While corporations are critical to the development of an economy, they should not be permitted to create or exploit loopholes in the law to avoid corporate criminal liability. Such an outcome is inequitable. This is particularly the case if the circumstances of the commission of the criminal act are such that criminal responsibility would otherwise be easily attributed to the individual. Similarly, it must be recognised that corporate crime occasions harm not only to the State and taxpayer funds, but also to individuals (whether directly or indirectly). Law enforcement and the administration of criminal justice should theoretically operate as the primary check and balance on ‘unruly’ behaviours in the private sphere. However, the ability to achieve enforcement objectives is limited (and equally is enabled) by the strength of laws recognising corporate criminal liability. The non-recognition or non-enforcement of corporate criminal liability can have detrimental consequences for the people’s trust in the integrity and performance of public institutions.

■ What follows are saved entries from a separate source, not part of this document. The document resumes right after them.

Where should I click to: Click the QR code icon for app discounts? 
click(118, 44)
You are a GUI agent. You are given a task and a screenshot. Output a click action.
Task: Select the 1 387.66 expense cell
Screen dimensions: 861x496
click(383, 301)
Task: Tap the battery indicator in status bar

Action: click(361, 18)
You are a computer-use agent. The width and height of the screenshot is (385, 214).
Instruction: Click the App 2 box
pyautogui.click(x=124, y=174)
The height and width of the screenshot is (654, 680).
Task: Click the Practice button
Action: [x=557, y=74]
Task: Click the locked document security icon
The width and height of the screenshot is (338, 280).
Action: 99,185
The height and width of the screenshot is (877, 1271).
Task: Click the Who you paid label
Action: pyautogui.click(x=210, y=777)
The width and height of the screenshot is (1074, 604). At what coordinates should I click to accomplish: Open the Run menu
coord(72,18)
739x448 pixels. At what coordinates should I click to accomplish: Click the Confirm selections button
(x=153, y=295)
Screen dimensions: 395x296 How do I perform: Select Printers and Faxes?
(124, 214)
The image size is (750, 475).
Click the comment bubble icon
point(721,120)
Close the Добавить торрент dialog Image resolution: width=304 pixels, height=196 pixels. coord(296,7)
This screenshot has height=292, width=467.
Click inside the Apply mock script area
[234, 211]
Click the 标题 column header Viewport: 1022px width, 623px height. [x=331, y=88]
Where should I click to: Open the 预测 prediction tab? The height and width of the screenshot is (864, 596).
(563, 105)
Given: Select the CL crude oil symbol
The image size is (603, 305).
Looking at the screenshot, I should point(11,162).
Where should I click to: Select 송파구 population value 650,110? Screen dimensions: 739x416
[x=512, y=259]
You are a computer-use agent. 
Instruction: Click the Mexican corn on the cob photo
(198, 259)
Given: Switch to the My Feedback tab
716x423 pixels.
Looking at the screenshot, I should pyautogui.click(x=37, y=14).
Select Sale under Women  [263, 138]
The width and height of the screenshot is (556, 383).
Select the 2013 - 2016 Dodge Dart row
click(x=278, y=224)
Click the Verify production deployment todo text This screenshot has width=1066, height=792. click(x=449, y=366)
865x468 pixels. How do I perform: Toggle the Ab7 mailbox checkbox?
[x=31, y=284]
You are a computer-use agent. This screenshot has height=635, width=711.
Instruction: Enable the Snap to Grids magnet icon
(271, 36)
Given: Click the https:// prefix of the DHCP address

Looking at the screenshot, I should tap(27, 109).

There are, however, barriers to achieving equitable enforcement and recognition of corporate criminal liability. First, enforcement can be onerous where the relevant legislation is unorganised and confusing. This can arise where there are multiple statutes recognising corporate criminal liability that are difficult to consolidate and their application is difficult to ascertain. This is usually the case where corporate criminal liability is omitted from the primary source of a country’s substantive criminal law. Second, the law recognising criminal responsibility for corporations fails to clearly differentiate the liability of natural persons from legal persons (that is, corporations). Often, this is attributed to poor legislative drafting where the criteria for imputing the ‘knowledge’ of criminal behaviour from the individual to the corporation is entirely unclear. This leads to the absence of a ‘pure mens rens element’ for corporations (although this is less problematic where the offence requires only strict liability). Third, even where corporations can be prosecuted, the available sanctions are entirely inadequate. While individuals can be imprisoned for equivalent acts, corporations face only financial consequences, which they perceive as the ‘cost of doing business’ or a tax they are willing to incur. This fails to recognise the objectives of criminal justice, being punishment rather than asset recovery. This also fails to recognise the harm to victims, though this involves ancillary issues regarding the difficulty in identifying the victims of white-collar crime and how their needs can be met.
While individuals are clearly capable of criminal responsibility, the situation is, evidently, less clear for corporations. In Australia, corporations were not traditionally capable of liability at criminal law. However, the common law and statute has created the basis for recognising and enforcing corporate criminal liability. While the process of attributing liability from the individual to the corporation has attracted controversy, there now exists a clear legislative process to pursue corporate crime. Since 1995, the Criminal Code has been successfully implemented at the federal and state and territory levels. Part 2.5 of the Criminal Code creates a clear basis for the attribution of liability to the corporation by providing for a ‘pure mens rea element’. Domestic and foreign bribery is prohibited by various statutes. Together, these create a clear and uniform approach to enforcing corporate criminal liability. This has been successfully implemented in the seminal decision of the Supreme Court of Victoria with the conviction of two corporations on bribery allegations. It should be acknowledged, however, that the Australian system is not without its criticism. For example, the Australian system has been criticised as allowing companies to ‘scapegoat’ individuals merely by reason of the fact that he or she is an officeholder or a member of senior management. Legislative reform is, however, underway to rectify this outcome. Nonetheless, the development of corporate criminal liability in Australia far outpaces its counterpart in Indonesia.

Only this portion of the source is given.